One lawmaker is taking the Trump administration to task over allegations that it’s forcing senior White House cybersecurity officials to resign from their posts.

On Friday, Rep. Ted Lieu, D-Calif., demanded the White House offer an explanation for the recent exodus of cybersecurity officials from the Office of the Chief Information Security Officer. The request came days after reports that more than a dozen high-ranking cyber officials had left their roles under pressure from the White House, which sought to purge the office of Obama-era staffers.

In a letter to the president’s acting Chief of Staff Mick Mulvaney, Lieu voiced concerns over the administration’s handling of its cybersecurity wing, arguing the loss of institutional knowledge could leave the White House vulnerable to attacks.

“A White House data breach would give our adversaries an untold advantage in almost every foreign policy and national security matter,” Lieu wrote.

The Office of the Chief Information Security Officer was created after a 2014 incident where Russian hackers breached the White House’s unclassified computer network, and in the years since, the group served as the primary coordinator for the White House’s digital networks. But according to recent reports, organizational changes are slowly stripping the office of its teeth.

In an email obtained last week by Axios, Dimitrios Vastakis, former branch chief of the White House computer network defense, said the administration is engaging in a coordinated campaign to oust career cybersecurity officials. According to the email, staffers are “systematically being targeted for removal” through strategies that include “revocation of incentives, reducing the scope of duties, reducing access to programs, revoking access to buildings, and revoking positions with strategic and tactical decision making authorities.”

As a result, Vastakis said, “the White House is posturing itself to be electronically compromised once again.” 

Lieu referenced Vastakis’ allegations in the letter and pressed Mulvaney to disclose any attempts by the administration to remove career cyber staff “without good cause.” He went on to ask whether the White House plans to fill the newly vacated positions.

Though every administration has “the prerogative to pick their team,” it takes time to rebuild institutional knowledge, according to Cyxtera Federal Group President and former Federal Chief Information Security Officer Greg Touhill. Until that happens, he said, organizations might find themselves less prepared to respond to incidents.

“That kind of experience doesn’t come overnight. It certainly takes a long time to get used to what the lanes in the road are or could be,” Touhill said in a conversation with Nextgov. “Any time you have any transitions of personnel, you’re going to have to deal with some loss of organizational prowess, skill, knowledge, and your reaction time does go down. It takes longer to make better-informed decisions when you lose that institutional knowledge and have to play catch up.”

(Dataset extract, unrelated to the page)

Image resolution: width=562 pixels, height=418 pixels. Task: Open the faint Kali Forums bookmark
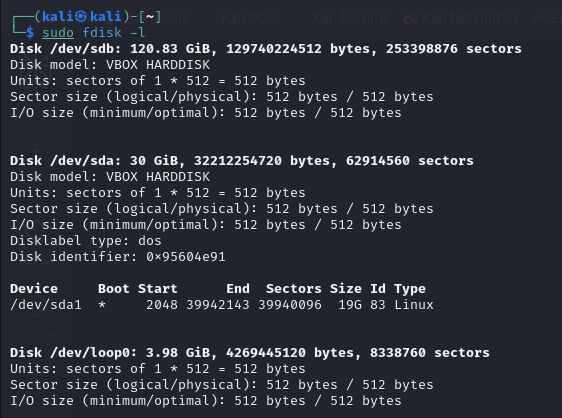click(351, 18)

Lieu also questioned the administration’s decision to fold its cybersecurity office into the White House’s Office of the Chief Information Officer, which exempts the group from a law requiring officials to archive records. He said the move “fits the President’s history of obstructing and hiding transcripts and government business by manipulating internal bureaucratic procedures,” and the White House should provide its rationale for the decision to Congress.